In [26]:
import json
import numpy as np

from utils import read_lines

In [27]:
PATH = json.load(open('../path_config.json'))

In [28]:
document_path = PATH['xsum_fariseq'] + '/test.source'
target_path = PATH['xsum_fariseq'] + '/test.target'
test_source = read_lines(document_path)
test_target = read_lines(target_path)
print(len(test_source))
assert len(test_source) == len(test_target)

11301


In [29]:
document_path = PATH['xsum_fariseq'] + '/train.source'
target_path = PATH['xsum_fariseq'] + '/train.target'
train_source = read_lines(document_path)
train_target = read_lines(target_path)
print(len(train_source))
assert len(train_source) == len(train_target)

203575


#### Inspection

In [30]:
sigma_entities = json.load(open('sigma_entities.json'))

In [31]:
sigma_entities[1]

{'start': 60,
 'end': 65,
 'label': 1,
 'type': 'GPE',
 'ent': 'Dutch',
 'bart.large': 0.306396484375,
 'xsum_cmlm_bos': 0.6650390625,
 'cnndm_cmlm_cedar': 0.9306640625,
 'bart.large.xsum': 0.4501953125,
 'cnndm_cmlm_scratch_cedar_warmup_20000': 0.003833770751953125,
 'xsum_cmlm_scratch_cedar_warmup_10000': 0.0004146099090576172,
 'cnndm_cmlm_scratch_cedar_warmup_10000': 0.0019969940185546875,
 'xsum_cmlm_scratch_cedar_warmup_20000': 0.0012483596801757812,
 'bart.large.cnn': 0.001880645751953125,
 'id': 416,
 'prior': 0.9306640625,
 'posterior': 0.6650390625}

In [32]:
test_source[922]

'The Times Educational Supplement (TES) says measures to guard against grade inflation were not appropriate for this year\'s English exams. Teaching unions have accused Ofqual of "regulatory failure" and say it is more evidence of flawed exam marking. But the regulator insists it applied its measures correctly. It comes as state and private school heads call for an independent inquiry into the problems. Last week Ofqual said it felt the way this year\'s English GCSE exams were graded was fair, despite the  grade boundaries being moved significantly part-way through the year. Teachers have complained that pupils achieving exactly the same marks would have received different grades depending on what time of year they sat the exam. And many who were predicted a grade C, obtained a grade D in their summer exams. Ofqual found that June\'s grade boundaries were correct, while January\'s were "too lenient". A key document sent to exam boards, which is on the Ofqual website, sets out how it ex

#### TF-IDF

In [33]:
from sklearn.feature_extraction.text import TfidfVectorizer

In [34]:
sigma_source = []
for ent in sigma_entities:
    sigma_source.append(test_source[ent['id']])

* _Complete the following_:
a. Answer these questions about the XSum notebook:
(i) What number is printed for the length of test_source?
(ii) What value does the entity 'Dutch' have for 'type'?
(iii) Which class is imported from sklearn.feature_extraction.text?
b. Translate this sentence from the XSum notebook into Spanish: "But the regulator insists it applied its measures correctly."
c. Write the next part of the XSum notebook code, starting after its last line.

(Collected data)
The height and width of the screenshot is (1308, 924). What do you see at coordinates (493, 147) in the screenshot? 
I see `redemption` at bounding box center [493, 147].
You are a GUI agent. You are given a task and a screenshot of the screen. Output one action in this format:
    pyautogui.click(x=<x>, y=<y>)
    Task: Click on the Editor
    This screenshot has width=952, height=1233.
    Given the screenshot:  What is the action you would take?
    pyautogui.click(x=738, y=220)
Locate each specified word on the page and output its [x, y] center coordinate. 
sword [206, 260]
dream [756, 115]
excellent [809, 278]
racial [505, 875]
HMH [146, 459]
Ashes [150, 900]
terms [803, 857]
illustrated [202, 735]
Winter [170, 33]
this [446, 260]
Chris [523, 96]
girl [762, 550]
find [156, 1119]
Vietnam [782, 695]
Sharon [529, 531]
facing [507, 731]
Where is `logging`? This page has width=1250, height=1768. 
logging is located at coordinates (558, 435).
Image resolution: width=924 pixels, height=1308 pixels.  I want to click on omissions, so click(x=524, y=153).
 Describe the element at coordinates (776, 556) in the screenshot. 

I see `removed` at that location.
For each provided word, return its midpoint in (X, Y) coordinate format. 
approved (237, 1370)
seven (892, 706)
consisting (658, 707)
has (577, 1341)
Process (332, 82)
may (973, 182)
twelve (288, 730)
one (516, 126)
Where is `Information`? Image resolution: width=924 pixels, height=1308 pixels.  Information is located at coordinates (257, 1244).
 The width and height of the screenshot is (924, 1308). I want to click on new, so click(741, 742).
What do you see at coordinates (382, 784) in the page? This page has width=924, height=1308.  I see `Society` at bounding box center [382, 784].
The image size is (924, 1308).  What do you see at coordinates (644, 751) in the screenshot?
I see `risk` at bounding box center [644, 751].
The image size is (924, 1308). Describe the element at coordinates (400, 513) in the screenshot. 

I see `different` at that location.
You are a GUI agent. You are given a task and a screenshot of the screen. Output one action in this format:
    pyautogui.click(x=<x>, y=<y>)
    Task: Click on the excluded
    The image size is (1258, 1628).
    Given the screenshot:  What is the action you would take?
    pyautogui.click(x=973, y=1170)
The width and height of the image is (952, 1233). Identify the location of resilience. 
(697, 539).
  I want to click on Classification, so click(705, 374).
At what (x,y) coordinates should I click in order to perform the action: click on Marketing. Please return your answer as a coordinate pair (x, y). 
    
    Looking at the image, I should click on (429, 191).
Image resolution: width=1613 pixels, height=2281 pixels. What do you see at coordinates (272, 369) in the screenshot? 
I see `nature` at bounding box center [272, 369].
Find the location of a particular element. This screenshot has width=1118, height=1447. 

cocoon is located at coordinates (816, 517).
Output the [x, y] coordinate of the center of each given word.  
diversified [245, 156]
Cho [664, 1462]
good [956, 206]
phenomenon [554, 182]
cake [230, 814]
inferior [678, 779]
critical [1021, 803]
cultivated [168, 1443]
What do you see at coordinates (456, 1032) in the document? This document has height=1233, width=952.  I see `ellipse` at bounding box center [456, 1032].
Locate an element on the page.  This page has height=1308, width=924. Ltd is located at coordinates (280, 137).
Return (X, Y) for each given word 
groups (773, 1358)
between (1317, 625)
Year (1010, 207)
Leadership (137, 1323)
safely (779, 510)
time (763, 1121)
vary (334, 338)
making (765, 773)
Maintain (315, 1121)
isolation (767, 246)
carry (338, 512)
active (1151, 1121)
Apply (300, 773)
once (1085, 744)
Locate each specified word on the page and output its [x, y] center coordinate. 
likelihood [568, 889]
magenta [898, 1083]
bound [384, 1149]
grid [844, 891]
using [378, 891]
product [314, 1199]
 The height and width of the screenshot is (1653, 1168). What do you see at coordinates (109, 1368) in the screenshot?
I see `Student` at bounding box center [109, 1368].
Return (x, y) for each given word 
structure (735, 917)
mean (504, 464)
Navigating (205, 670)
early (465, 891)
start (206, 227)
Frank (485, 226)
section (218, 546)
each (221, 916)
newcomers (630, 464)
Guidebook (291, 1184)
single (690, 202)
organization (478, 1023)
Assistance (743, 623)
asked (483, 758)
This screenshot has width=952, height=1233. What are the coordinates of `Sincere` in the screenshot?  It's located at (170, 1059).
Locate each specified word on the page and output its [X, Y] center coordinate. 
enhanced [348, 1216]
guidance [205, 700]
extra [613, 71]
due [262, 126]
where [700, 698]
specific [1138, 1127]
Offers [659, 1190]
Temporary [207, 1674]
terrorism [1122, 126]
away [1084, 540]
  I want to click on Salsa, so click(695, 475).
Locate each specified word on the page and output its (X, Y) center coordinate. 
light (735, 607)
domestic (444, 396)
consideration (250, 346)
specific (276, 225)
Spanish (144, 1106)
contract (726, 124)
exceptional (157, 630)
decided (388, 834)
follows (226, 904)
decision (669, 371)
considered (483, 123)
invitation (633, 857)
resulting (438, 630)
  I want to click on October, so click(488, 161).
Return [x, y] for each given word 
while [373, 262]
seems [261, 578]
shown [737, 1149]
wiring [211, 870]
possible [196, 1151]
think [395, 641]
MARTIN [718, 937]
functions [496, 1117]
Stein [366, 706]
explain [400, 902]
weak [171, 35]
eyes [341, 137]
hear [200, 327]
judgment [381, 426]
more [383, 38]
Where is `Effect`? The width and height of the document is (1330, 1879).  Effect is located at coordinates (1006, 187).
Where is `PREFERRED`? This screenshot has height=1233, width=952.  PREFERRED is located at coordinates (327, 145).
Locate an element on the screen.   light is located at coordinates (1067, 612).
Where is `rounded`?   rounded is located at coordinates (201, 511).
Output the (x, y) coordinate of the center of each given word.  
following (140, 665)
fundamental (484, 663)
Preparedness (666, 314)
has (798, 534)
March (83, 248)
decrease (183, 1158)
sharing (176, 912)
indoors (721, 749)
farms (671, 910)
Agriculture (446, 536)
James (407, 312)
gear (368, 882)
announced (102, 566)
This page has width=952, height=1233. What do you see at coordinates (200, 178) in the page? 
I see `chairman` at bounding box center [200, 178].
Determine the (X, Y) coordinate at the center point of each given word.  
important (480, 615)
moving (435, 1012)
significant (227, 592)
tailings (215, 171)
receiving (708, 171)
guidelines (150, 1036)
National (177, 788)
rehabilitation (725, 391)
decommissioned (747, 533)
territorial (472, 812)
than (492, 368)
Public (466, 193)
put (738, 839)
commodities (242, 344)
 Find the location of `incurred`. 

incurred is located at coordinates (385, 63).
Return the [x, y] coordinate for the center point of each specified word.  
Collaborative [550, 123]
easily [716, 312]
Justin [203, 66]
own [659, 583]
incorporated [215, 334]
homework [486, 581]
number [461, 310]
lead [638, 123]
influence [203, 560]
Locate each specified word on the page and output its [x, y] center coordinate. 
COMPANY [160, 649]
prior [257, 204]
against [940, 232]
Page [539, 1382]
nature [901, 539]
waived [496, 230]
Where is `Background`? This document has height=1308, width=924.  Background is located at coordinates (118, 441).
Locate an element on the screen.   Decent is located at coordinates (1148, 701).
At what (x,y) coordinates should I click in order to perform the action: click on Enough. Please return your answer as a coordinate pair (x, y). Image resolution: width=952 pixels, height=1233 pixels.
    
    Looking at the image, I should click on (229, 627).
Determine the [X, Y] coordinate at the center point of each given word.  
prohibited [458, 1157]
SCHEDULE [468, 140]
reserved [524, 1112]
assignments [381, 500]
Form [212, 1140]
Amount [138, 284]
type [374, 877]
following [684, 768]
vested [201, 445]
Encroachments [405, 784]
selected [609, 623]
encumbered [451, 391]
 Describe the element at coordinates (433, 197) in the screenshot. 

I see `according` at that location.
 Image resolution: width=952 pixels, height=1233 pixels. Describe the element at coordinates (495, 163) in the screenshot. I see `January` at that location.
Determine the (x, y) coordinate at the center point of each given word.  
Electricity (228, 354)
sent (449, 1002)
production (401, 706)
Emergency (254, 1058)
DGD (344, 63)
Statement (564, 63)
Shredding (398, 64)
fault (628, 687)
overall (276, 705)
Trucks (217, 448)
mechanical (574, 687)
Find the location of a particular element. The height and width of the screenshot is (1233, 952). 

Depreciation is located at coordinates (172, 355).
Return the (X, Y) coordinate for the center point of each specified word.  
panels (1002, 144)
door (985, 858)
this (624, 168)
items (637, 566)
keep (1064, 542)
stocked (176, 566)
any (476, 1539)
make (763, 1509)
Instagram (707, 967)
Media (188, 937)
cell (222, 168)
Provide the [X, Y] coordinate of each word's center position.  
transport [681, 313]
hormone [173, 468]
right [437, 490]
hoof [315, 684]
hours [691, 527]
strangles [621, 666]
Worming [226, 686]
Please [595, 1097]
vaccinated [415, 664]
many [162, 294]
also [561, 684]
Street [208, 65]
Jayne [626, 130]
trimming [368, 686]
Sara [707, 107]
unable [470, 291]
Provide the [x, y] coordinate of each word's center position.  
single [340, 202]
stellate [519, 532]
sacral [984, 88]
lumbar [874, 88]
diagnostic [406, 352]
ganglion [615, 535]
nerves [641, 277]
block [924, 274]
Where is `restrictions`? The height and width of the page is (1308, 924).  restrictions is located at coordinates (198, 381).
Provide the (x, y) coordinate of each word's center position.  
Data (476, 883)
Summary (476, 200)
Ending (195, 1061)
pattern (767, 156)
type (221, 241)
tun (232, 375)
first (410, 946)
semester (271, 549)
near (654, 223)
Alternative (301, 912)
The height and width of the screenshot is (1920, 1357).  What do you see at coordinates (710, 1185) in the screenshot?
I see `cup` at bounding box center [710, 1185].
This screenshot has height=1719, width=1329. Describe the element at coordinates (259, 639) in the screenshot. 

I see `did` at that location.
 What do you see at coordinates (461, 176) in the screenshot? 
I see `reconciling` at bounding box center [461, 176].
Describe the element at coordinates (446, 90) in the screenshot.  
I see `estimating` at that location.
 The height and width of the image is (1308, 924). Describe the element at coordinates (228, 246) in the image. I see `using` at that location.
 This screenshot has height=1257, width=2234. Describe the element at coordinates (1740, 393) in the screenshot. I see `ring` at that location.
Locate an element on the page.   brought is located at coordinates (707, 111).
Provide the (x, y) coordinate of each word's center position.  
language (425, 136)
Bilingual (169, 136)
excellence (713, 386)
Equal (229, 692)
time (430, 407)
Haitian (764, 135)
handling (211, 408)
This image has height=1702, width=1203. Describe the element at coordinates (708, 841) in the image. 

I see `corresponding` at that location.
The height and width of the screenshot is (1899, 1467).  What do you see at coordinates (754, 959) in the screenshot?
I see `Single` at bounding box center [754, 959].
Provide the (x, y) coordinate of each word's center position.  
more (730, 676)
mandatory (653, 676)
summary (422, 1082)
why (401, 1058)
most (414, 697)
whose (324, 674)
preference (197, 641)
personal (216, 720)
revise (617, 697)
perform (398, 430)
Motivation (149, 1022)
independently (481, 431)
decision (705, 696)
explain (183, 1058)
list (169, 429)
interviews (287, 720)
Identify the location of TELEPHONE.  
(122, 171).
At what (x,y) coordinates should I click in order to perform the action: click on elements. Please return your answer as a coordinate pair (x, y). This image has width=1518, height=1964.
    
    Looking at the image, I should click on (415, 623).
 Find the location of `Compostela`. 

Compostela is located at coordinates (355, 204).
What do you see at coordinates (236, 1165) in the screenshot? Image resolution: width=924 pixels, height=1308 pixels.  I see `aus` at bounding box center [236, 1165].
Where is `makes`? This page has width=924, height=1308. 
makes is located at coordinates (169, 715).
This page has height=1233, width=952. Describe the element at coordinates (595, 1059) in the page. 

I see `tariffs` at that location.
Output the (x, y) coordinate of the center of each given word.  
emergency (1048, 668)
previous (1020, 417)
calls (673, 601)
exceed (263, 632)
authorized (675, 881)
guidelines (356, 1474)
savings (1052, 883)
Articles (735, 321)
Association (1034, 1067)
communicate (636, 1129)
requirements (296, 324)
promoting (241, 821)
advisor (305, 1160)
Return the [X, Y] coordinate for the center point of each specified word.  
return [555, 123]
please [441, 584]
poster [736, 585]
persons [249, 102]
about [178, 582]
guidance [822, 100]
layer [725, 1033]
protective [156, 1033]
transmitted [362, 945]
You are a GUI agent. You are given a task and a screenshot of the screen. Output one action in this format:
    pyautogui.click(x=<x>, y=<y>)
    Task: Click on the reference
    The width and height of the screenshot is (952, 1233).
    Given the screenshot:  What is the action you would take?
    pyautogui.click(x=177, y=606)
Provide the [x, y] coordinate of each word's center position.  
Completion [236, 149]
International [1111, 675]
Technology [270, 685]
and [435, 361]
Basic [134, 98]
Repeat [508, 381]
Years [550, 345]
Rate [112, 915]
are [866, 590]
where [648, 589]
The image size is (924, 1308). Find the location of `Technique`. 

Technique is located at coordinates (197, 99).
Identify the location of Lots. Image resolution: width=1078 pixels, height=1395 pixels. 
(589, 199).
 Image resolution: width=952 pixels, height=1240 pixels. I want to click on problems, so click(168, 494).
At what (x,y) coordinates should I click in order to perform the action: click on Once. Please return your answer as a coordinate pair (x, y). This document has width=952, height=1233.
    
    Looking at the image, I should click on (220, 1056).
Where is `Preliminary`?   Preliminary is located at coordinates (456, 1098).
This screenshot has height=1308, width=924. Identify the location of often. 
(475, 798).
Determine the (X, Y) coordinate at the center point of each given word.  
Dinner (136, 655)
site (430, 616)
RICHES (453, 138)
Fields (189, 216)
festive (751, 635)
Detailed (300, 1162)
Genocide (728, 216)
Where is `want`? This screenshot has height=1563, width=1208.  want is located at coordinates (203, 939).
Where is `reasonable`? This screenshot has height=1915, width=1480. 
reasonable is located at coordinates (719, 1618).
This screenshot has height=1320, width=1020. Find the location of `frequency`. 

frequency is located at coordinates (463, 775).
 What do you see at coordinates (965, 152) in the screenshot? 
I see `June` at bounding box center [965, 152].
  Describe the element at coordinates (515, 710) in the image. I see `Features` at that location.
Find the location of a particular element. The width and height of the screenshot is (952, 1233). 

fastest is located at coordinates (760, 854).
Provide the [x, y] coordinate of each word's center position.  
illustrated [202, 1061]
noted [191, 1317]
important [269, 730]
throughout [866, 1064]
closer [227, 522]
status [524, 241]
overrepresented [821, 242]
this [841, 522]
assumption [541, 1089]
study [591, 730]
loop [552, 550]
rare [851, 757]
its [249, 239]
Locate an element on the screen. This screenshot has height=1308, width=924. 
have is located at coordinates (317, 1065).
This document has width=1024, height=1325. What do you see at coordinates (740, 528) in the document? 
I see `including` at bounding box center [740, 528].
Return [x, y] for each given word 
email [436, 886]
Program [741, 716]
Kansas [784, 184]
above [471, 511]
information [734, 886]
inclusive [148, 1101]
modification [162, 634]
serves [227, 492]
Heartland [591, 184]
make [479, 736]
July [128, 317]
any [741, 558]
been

* _Answer set_:
a.
(i) 11301
(ii) GPE
(iii) TfidfVectorizer

b. Pero el regulador insiste en que aplicó sus medidas correctamente.

c.
In [35]:
print(len(sigma_source))

13


In [36]:
concat_corpus = []
concat_corpus.extend(sigma_source)
concat_corpus.extend(train_source)
print(len(concat_corpus))

203588


In [37]:
train_source_tfidf = TfidfVectorizer().fit_transform(concat_corpus)

In [38]:
train_source_tfidf.shape

(203588, 265348)

#### Calculate Similarity

In [39]:
sigma_vector = train_source_tfidf[0:len(sigma_source), :]
source_vector = train_source_tfidf[len(sigma_source):, :]

In [40]:
print(sigma_vector.shape)
print(source_vector.shape)

(13, 265348)
(203575, 265348)


In [41]:
similarity = source_vector * sigma_vector.T

#### Retrival Document

In [42]:
import torch

In [43]:
print(similarity.shape)

(203575, 13)


In [44]:
def count_entity(similarity_matrix, entities, k=3):
    """similarity_matrix: (203575, 18)"""
    similarity_matrix = torch.tensor(similarity_matrix.toarray())
    topk = torch.topk(similarity_matrix, k, dim=0)[1]  # [k, entity_number]: [10, 18]
    
    related_documents, related_summaries = [], []
    for i in range(topk.shape[1]):
        related_documents.append([])
        related_summaries.append([])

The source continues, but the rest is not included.